Human attention moves up the stack. Engineers spend less time reading patches and more time reading specs, graph diffs, and post-incident logs. The skill that gets rare and expensive isn’t writing code or even reading it — it’s articulating invariants the system must maintain, and noticing when a graph delta means one of them is quietly slipping. “Senior engineer” comes to mean “the person who can tell you which signals are worth watching this quarter,” not “the person who reviews the most PRs.”

New roles appear, awkwardly named. Someone owns the review pipeline itself — tunes the agents, watches their false positive rate, decides which classes of finding escalate to humans. Call them a review engineer, an audit lead, a systems steward; the title will lag the work by a decade. Compliance and security will get there first, because they already think this way.

The default merge story changes. Today, merge means “approved by a human.” Tomorrow, merge means “passed a battery of automated checks, sampled into a human review stream, and observable post-deploy via behavior diff.” Human approval becomes a sample, not a gate. This will feel wrong to engineers trained on the current ritual, in the same way that “deploy without a release manager” felt wrong in 2010.
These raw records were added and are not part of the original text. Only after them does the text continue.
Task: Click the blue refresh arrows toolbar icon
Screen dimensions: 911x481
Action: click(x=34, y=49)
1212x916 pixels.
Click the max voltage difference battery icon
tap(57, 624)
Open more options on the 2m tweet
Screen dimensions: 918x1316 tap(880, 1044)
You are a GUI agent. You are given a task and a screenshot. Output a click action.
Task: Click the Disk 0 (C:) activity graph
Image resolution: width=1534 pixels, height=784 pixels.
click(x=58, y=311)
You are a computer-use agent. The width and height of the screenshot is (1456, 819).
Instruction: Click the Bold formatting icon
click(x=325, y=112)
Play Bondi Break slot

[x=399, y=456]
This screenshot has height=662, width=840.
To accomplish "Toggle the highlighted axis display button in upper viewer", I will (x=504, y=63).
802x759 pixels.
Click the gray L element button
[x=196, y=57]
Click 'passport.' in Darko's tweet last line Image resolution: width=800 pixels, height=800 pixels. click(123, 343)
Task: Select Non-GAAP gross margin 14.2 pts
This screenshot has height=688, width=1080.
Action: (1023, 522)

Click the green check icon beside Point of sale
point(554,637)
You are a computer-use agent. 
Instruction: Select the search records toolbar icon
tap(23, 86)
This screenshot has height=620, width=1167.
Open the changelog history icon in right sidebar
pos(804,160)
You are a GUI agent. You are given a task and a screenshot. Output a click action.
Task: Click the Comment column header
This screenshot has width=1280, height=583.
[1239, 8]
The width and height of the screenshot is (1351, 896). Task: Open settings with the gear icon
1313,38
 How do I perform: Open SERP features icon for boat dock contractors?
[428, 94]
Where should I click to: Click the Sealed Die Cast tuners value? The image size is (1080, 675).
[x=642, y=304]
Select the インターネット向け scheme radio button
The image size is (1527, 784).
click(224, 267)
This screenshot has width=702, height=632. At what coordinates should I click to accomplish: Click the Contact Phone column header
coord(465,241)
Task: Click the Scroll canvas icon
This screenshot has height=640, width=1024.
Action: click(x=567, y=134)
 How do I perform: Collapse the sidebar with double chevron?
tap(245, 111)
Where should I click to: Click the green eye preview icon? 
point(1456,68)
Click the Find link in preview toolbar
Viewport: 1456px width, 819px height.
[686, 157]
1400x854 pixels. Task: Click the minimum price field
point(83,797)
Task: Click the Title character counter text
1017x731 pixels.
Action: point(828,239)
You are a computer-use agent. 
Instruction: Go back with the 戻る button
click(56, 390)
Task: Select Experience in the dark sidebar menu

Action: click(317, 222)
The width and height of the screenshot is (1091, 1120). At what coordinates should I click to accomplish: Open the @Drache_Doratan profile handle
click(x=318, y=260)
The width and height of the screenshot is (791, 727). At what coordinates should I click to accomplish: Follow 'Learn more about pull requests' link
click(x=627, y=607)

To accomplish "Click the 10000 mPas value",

The tools that win look nothing like GitHub. GitHub will add an AI review tab; so will GitLab. That’s not the interesting move. The interesting move is the tool whose first abstraction is the system graph, whose second is the spec, and whose third — almost as an afterthought — is the diff. That tool may come from an incumbent pivoting hard, but more likely it comes from a team building greenfield, with no PR-shaped legacy to drag forward. Whoever ships it will look, in retrospect, like the team that shipped the pull request itself in 2008: solving a problem the previous generation of tools couldn’t see clearly because the substrate hadn’t shifted yet.

Today Tomorrow
Review = read the diff Review = a pipeline of differently-shaped checks
One human approves before merge Sampling decides which merges a human ever sees
The PR page is the review surface The PR page is a thin UI over a pipeline that ran elsewhere
Senior engineer = reviews the most PRs Senior engineer = articulates invariants and reads graph deltas
Tools center the diff Tools center the system graph and the spec
Approval is the gate Behavior diff in shadow traffic is the gate

The pull request was a good answer to a question we no longer ask the same way. The next primitive isn’t a better PR. It’s a different question.